> [Data for processing]:

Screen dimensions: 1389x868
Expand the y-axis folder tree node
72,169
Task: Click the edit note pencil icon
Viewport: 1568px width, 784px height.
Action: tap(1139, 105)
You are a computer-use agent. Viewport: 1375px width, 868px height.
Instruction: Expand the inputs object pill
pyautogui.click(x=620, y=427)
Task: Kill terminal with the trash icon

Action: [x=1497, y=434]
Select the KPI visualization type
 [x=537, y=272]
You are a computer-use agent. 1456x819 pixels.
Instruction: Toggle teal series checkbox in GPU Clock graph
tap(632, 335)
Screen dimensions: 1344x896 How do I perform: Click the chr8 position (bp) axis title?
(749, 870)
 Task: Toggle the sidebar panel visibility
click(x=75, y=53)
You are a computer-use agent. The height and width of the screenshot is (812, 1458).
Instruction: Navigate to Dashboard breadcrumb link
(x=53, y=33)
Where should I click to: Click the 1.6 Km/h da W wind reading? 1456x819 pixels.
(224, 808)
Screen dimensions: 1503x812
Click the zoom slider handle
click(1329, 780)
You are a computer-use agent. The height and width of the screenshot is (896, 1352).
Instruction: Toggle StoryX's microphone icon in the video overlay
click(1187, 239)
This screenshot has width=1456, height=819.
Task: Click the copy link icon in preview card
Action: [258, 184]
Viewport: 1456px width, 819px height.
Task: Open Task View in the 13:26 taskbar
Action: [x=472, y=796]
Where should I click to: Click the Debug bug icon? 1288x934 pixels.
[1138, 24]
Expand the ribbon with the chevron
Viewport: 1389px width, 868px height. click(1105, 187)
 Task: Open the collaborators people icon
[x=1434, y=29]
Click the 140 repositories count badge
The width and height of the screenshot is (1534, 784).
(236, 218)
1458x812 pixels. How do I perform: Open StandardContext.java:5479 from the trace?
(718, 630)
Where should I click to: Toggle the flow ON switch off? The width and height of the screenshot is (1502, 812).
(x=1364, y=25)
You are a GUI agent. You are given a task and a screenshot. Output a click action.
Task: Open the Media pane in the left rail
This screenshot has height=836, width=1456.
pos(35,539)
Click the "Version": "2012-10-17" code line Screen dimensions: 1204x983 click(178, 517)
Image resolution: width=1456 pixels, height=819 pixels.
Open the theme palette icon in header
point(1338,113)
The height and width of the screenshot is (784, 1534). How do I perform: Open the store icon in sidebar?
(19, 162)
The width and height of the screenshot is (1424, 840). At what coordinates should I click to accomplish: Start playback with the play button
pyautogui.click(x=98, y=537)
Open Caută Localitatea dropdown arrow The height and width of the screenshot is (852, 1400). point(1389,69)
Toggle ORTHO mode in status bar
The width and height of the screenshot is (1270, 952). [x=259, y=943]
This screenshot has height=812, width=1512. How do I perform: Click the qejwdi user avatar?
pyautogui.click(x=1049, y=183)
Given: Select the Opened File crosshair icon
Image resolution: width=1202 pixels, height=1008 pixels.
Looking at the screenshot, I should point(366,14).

> [What is required]: After locating the line with "Task: Toggle the sidebar panel visibility" in the material above, return it and each line after it exactly, ending at the line with "Screen dimensions: 1503x812".

> [Exercise result]:
 Task: Toggle the sidebar panel visibility
click(x=75, y=53)
You are a computer-use agent. The height and width of the screenshot is (812, 1458).
Instruction: Navigate to Dashboard breadcrumb link
(x=53, y=33)
Where should I click to: Click the 1.6 Km/h da W wind reading? 1456x819 pixels.
(224, 808)
Screen dimensions: 1503x812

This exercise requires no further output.